What was your background?

I have no educational background. For working background, I came from what you can call an “entrepreneur”, I was doing anything as long I could get money to buy food; from logging, porting and slicing (milling wood for timber), and fishing. But now I am working to protect the forest under the project.


You used to be an illegal logger in this area. What was that like?

The boss mainly benefits, the worker doesn’t really get anything. There is no written contract, instead it is paid through lending money from the boss to the worker, if the worker borrows IDR 2 million, that’s the amount that must be paid pack until the worker finishes his contract by paying off the debit.  

The returns are always diminishing in illegal logging activities, and the number of workers can be more than six individuals, depending on how big the area is. The worker is always at the bottom of the pyramid and receives the least money, depending on how many people above you are taking a cut first.


What made you change from being an illegal logger to working in a conservation project?

Actually, the story is a bit complicated.  At first, I came here (Kepahyang) with only one shirt and pants and my guts. I had success at first, but I lacked stable employment and I grew tired of falling down and repeating until I was tired. Then an organization came into the area that started working to conserve the forest near Kepahayang. I always followed that project closely, but their activities didn’t make much sense to me. At that time, I didn’t have a job, but I was curious and followed them and participated in their efforts to socialise the project with villagers.  When they formed the village group for Kepahyang, I was chosen as the leader, and the project gave me coaching and training about why protecting forests is important and the project activities. I remember thinking, why would these outsiders make such serious research on our forest? Why do they teach us about restoration, taking it very seriously when they come to my house? They taught us everything, even though we are the local people and very ignorant of our forest. It hit me in the heart and made me focus on this project with all my might to capture and remember all the lessons they gave me.

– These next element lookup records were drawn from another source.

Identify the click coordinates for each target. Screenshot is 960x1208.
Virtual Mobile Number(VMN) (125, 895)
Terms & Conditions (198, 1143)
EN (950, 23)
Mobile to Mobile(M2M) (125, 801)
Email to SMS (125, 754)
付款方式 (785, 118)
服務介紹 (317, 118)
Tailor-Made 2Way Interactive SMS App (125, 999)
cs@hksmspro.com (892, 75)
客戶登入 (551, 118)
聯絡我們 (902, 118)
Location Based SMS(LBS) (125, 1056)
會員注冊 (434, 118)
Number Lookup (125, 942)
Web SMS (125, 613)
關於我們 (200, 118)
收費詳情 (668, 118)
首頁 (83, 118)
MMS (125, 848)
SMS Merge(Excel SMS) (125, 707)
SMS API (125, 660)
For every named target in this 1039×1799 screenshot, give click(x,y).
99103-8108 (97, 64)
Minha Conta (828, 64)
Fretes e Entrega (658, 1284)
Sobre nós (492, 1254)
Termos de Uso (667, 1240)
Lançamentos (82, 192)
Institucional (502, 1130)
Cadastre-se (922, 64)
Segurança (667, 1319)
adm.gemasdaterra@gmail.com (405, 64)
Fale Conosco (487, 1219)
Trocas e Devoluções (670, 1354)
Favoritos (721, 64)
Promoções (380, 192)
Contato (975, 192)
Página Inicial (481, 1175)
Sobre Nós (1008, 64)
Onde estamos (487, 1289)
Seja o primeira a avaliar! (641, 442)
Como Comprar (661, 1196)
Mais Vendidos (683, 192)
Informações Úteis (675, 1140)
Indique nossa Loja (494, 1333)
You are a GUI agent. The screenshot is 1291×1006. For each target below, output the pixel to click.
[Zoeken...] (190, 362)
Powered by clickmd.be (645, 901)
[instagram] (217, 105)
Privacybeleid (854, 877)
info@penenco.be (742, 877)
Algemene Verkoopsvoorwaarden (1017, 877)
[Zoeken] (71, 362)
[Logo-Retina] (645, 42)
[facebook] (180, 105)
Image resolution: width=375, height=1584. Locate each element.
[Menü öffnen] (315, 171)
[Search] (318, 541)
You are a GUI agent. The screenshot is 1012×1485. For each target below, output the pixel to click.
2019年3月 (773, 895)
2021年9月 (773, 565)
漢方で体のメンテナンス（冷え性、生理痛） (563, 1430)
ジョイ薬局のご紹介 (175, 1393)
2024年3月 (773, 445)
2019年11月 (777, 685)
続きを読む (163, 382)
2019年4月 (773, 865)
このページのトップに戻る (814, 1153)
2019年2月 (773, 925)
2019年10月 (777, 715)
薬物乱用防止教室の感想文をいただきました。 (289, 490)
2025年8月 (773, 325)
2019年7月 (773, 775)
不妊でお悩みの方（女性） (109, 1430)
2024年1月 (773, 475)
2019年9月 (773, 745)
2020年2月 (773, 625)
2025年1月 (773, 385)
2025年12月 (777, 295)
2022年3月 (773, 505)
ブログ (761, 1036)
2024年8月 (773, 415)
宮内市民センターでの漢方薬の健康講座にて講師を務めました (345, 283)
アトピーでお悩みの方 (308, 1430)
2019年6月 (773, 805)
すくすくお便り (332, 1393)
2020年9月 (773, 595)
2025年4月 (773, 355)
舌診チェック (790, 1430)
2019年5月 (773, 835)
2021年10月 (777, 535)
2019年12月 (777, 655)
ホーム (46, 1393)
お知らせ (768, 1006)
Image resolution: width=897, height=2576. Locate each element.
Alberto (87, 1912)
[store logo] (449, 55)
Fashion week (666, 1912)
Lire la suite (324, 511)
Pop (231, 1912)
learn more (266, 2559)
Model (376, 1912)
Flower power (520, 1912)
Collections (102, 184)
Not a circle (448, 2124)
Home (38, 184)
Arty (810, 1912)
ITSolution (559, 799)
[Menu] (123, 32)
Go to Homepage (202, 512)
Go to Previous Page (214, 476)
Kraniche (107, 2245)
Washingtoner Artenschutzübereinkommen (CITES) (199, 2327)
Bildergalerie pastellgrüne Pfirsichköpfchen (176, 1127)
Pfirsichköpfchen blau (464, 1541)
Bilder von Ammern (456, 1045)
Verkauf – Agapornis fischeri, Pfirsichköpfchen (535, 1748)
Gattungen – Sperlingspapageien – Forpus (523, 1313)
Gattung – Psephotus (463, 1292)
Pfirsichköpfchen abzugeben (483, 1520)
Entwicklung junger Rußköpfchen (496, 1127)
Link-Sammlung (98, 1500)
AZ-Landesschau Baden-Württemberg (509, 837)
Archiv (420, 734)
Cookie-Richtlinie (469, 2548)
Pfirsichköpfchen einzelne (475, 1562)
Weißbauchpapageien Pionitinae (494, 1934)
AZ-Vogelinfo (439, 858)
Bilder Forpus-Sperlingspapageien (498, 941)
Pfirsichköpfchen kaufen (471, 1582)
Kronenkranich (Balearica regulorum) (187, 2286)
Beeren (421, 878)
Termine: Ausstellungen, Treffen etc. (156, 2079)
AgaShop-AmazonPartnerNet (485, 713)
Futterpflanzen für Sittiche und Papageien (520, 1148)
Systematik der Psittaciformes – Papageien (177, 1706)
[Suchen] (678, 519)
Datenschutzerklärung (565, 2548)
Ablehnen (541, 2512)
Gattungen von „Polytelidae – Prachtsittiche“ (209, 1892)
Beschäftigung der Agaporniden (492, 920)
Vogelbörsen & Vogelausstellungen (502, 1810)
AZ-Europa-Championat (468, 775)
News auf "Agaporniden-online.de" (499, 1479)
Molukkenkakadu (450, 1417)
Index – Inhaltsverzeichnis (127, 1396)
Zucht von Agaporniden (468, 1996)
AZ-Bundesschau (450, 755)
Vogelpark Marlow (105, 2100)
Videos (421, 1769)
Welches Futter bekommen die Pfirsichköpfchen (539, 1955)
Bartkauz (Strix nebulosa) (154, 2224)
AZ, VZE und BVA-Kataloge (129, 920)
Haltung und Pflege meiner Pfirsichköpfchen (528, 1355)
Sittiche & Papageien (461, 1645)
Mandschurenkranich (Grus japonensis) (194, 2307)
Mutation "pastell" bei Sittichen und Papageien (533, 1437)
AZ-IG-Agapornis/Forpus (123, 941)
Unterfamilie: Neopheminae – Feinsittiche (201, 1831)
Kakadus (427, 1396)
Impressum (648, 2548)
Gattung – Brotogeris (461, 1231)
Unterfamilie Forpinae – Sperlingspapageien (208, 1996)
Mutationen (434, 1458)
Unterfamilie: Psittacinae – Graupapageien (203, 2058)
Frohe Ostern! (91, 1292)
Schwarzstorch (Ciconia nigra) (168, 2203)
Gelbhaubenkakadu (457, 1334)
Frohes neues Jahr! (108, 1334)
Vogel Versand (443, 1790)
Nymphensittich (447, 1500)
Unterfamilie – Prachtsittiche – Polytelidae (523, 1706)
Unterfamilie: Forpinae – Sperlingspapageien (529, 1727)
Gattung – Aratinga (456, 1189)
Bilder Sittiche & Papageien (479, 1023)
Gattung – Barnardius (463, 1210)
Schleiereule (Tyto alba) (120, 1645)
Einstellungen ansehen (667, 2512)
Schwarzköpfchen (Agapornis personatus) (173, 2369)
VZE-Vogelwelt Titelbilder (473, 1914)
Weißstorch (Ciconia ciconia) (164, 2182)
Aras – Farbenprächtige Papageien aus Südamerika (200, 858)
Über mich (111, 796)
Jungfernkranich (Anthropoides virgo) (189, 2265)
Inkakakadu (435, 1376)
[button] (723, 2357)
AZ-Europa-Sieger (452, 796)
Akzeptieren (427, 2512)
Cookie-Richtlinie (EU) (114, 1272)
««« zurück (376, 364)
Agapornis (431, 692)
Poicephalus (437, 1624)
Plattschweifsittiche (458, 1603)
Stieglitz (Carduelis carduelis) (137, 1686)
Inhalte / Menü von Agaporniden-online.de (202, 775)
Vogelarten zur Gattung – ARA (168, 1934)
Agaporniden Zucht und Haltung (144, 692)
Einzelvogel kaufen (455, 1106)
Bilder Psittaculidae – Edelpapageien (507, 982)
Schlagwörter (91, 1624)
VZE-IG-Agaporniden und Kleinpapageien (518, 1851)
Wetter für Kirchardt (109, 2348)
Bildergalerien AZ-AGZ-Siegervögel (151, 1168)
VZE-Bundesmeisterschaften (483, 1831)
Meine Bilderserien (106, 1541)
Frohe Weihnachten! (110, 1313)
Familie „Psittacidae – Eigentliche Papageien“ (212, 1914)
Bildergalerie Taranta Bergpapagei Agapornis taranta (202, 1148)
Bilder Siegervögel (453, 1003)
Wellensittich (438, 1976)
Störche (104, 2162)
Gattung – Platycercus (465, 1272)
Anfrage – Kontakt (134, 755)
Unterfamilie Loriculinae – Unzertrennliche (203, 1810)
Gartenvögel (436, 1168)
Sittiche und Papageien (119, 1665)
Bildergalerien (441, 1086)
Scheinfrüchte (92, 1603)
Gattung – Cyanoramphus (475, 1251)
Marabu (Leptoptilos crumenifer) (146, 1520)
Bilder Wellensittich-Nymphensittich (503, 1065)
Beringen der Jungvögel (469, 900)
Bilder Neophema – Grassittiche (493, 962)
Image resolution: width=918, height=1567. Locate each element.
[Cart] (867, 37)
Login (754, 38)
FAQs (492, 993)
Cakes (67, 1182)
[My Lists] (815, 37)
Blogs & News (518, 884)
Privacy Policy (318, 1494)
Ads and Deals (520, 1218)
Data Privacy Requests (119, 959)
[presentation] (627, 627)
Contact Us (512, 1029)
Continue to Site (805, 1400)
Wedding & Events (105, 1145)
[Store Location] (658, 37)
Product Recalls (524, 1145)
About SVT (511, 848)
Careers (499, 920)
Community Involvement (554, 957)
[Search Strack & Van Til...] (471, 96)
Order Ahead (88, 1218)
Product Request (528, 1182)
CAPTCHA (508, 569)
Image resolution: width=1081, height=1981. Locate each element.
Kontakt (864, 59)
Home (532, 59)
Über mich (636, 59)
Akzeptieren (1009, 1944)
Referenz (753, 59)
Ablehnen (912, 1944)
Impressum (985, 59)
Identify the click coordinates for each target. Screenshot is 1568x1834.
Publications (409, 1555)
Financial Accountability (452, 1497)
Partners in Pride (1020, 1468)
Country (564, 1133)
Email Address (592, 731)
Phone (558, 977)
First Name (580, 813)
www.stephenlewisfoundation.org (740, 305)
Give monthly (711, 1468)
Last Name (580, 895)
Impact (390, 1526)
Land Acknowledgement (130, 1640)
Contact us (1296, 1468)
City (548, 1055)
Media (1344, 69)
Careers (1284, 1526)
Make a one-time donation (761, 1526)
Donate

It makes me focus my own contribution by working to conserve our forest.


Why is it important to restore and protect this land?

I loved the project from the beginning and I was I always the guy they would call for information and expertise. Everyone from bachelor to professor seems to study this area and is interested in it, not only in Indonesia also from overseas too. I never realised that this forest matters to people all around the world. We need them, because just me living in this village alone can’t protect the forest. We need the help of the project and the people who care about it to make sure the forest regrows. Also, we protect the forest because it will help the villagers’ livelihood by enabling them to access all of the natural resources such as fisheries, not only from Kepahyang village, also from Bakung and any other villages nearby the areas.


Why is the project important to the people that live in Kepayang/surrounding villages?

This project has shaped and provided an understanding of group and community procedures, as well as helping form a sense of love for the environment by involving rural communities in the activities carried out by this project. The project has a direct impact on improving the welfare of rural communities by providing jobs to surrounding communities.


What activities do you most enjoy in your job?

What I like most is basically the patrol activity. I like to patrol all areas of the project while also monitoring the different project activities that are happening across the concession.

The condition of this forest 10 years ago is very different from how it is now, the forest used to be very good. The forest and its contents are almost extinct, particularly because of the great forest fires in 2015. The loss of forests and animals that are in it is of great importance to the community directly and to me personally because the community will lose one of its livelihoods. Also the pollution caused by damage to the environment will affect local residents’ settlements.



What is it like to work in the Sumatra Merang Peatland Project?

Working in here is very fun and challenging. I am very grateful for the project coming to our village area, as we now understand the benefits of maintaining the environment around us especially our forests, and also providing training in nurseries and planting. In my day job I am responsible for maintaining the forest integrity and safety by conducting routine patrols to protect our forests from the risk of fire and illegal logging and poachers. I also make seed nurseries which later can be used for forest re-planting.


What does he hope to improve for younger generations through his own work on the project?

I hope they have an understanding about how important the environment is and especially how important preserving the forest is. I personally always urge the younger generation, as the nation’s successor, to understand the importance of the environment and that the forest should not be logged or exploited for its biodiversity to be taken advantage of, but can actually be “exploited” by protecting and guarding it.